White balance: Shoot RAW for maximum post-processing flexibility. If shooting JPEG, set Kelvin temperature manually at 4,800K–5,200K rather than Auto WB (which will try to neutralize the warm golden light).
Focal length: A wide-angle (16–24mm) captures the full panoramic sweep; a short telephoto (70–135mm) compresses the layers into abstract bands of color. Bring both.
Getting There
Nearest city: Zhangye (张掖市)
By high-speed train:
- From Lanzhou West: 2 hours, ¥100–150
- From Xining: 1.5 hours, ¥90
- From Dunhuang: 3 hours, ¥140–200
From Zhangye:
- The Danxia geopark is 40 km southeast. Shuttle buses from Zhangye bus station (¥20 return); or Didi (¥60–80).
- Many travelers join organized day trips from Zhangye (¥100–200 including transport, not entry).
Entry fee: ¥75; geopark shuttle bus ¥20
Hours: 08:00–18:30 (with many visitors staying later for sunset; enforcement varies)
When to Visit
Best months: July–September for most vivid colors after summer rain saturates the minerals; October for clearest skies and fewer tourists.
Avoid: Major Chinese national holidays (October 1–7 Golden Week) when the platforms are extremely crowded. Weekday July and August visits are much more manageable.
Rain: A brief rain followed by clearing is actually ideal — the wet surface makes the colors more saturated and the departing clouds create dramatic skies. But heavy rain makes the clay paths dangerous.
The Silk Road Context
Zhangye sits in the Hexi Corridor — the historical Silk Road route through Gansu, the narrowest viable passage between the Tibetan Plateau and the Gobi Desert. The Mogao Caves in Dunhuang, the Jiayuguan Fortress (far western end of the Great Wall) and the Bingling Temple Buddhist cave are all within a few hours’ travel. A Hexi Corridor itinerary combining these sites with Zhangye Danxia is one of China’s great undiscovered travel routes.

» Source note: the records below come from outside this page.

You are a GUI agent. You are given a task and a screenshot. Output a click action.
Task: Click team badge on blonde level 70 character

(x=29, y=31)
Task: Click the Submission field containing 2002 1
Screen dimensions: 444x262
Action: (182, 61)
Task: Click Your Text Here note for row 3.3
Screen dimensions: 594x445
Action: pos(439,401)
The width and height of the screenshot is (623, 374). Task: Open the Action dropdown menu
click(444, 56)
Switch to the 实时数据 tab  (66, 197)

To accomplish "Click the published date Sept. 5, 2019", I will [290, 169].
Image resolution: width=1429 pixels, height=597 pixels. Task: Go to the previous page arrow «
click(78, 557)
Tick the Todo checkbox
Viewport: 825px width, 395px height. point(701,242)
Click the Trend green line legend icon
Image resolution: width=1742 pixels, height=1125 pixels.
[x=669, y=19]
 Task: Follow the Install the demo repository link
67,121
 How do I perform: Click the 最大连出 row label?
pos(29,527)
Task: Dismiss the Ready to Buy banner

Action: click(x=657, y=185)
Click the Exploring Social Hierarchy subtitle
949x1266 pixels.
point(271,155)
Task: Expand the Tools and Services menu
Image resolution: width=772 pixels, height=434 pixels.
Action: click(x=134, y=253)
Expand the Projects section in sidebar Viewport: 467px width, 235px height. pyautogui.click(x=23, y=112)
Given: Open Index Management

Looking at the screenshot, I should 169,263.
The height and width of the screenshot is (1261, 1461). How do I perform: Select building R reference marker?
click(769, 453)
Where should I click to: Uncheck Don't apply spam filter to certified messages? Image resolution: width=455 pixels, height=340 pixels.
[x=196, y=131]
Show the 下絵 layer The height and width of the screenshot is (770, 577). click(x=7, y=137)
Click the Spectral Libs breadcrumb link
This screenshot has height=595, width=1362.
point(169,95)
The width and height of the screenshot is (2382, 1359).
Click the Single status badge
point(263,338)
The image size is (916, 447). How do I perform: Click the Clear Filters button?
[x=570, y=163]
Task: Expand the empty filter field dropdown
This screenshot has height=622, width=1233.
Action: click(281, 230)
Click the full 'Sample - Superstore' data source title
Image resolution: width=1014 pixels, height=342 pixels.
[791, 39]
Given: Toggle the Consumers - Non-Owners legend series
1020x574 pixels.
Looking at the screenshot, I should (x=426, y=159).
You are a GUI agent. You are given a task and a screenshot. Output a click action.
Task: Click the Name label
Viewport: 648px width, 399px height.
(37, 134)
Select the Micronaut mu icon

Two-day combined stay: Day 1: Arrive Zhangye; Danxia geopark sunset; overnight. Day 2: Zhangye Giant Buddha Temple (West Dafo Temple — the largest reclining Buddha in China, at 34.5m, in the city center; ¥41 entry); afternoon travel toward Jiayuguan or Dunhuang.
The Zhangye Danxia formations are one of those places that make you question whether you’re looking at a natural phenomenon or a work of art. The answer, of course, is that the question dissolves when faced with something genuinely extraordinary — and these mountains, at sunset, in their full color, are genuinely extraordinary.